The Advent Wreath. Its origins go back to pre-Christian times, to the sun-worshipping tribes of northern Europe. It was one of the many symbols of light which were used at the end of November and early December, that time of year when our pagan ancestors celebrated the month of Yule by lighting torches and fires. To appease the sun-god and to ensure his return in the darkest time of the year, they took what may have been a cartwheel, wound with green and decorated with lights, and offered it to the deity.

It was in the 16th century in eastern Germany that the custom was Christianised and the Advent wreath made its appearance in people’s homes as a religious symbol of Advent. Its adoption in English speaking countries is witnessed only in recent times. The wreath itself, symbol of victory and glory, symbolises the fullness of time, the birth of Christ and the glory of his coming.

Irish people expressed their devotion to Mary during Advent by a more frequent recitation of the rosary (Coroin Mhuire, Mary’s Crown). The ideal was to attain a total of four thousand Hail Mary’s before Christmas!

The General Norms for the Liturgical Year and Calendar declare Advent to be a ‘season of joyful and spiritual expectation’ and that it is ‘no longer to be considered a penitential season’. Some vestiges of the older observance do remain, such as the suppression of the Gloria at Sunday Mass and the wearing of purple vestments. Both these practices were transmitted from Gaul to Rome in the 12th century. The commentary explains that the Gloria is dropped ‘in order to allow it to ring out with certain freshness at Christmas’, and, likewise, the sobriety of colour will make the white vestments appear all the more brilliant on Christmas day.

Two parts of Advent can be clearly distinguished, each with its own significance, as the prefaces clearly illustrate. From the first Sunday of Advent until December 16th the liturgy expresses the eschatological character of Advent and urges us to look forward to the second coming of Christ.

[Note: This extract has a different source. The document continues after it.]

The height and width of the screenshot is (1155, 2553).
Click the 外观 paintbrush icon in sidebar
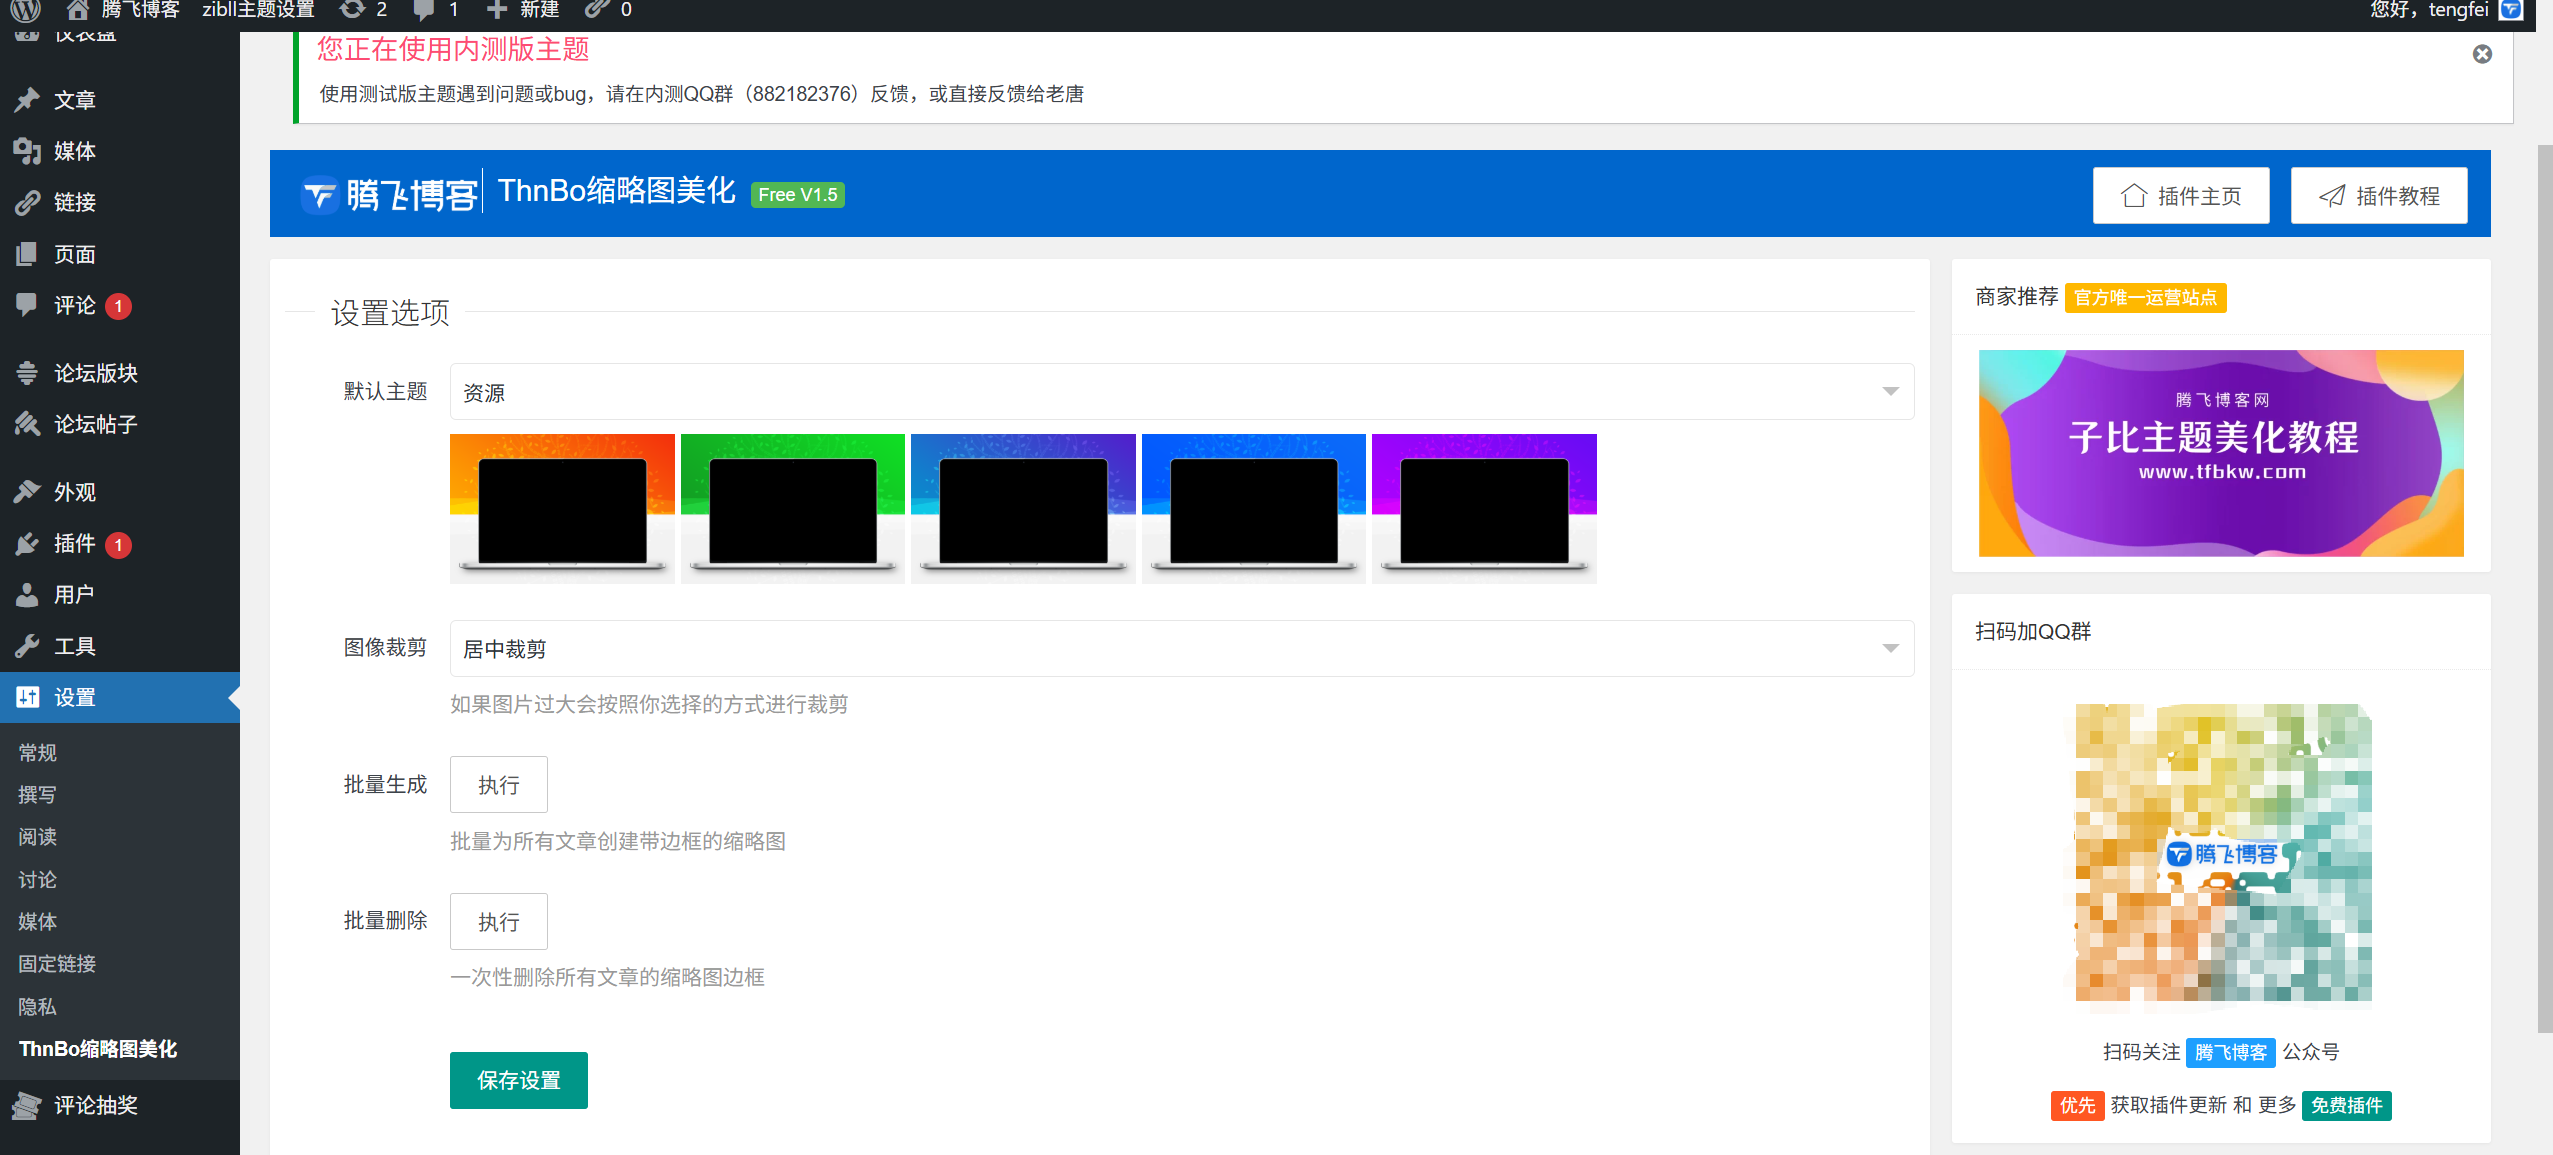pyautogui.click(x=27, y=492)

From

Origins and development of Advent (3)

Decemeber 17-24, the daily propers of the Mass prepare more directly for the celebration of Christmas.

The first two Sundays announce the coming of the Lord in judgement, the third expresses the joy of a coming already very near, the fourth and last ‘appears as a Sunday of the fathers of the Old Testament and the Blessed Virgin, in anticipation of the birth of Christ’. (Commentary on the Roman Calender, section 2).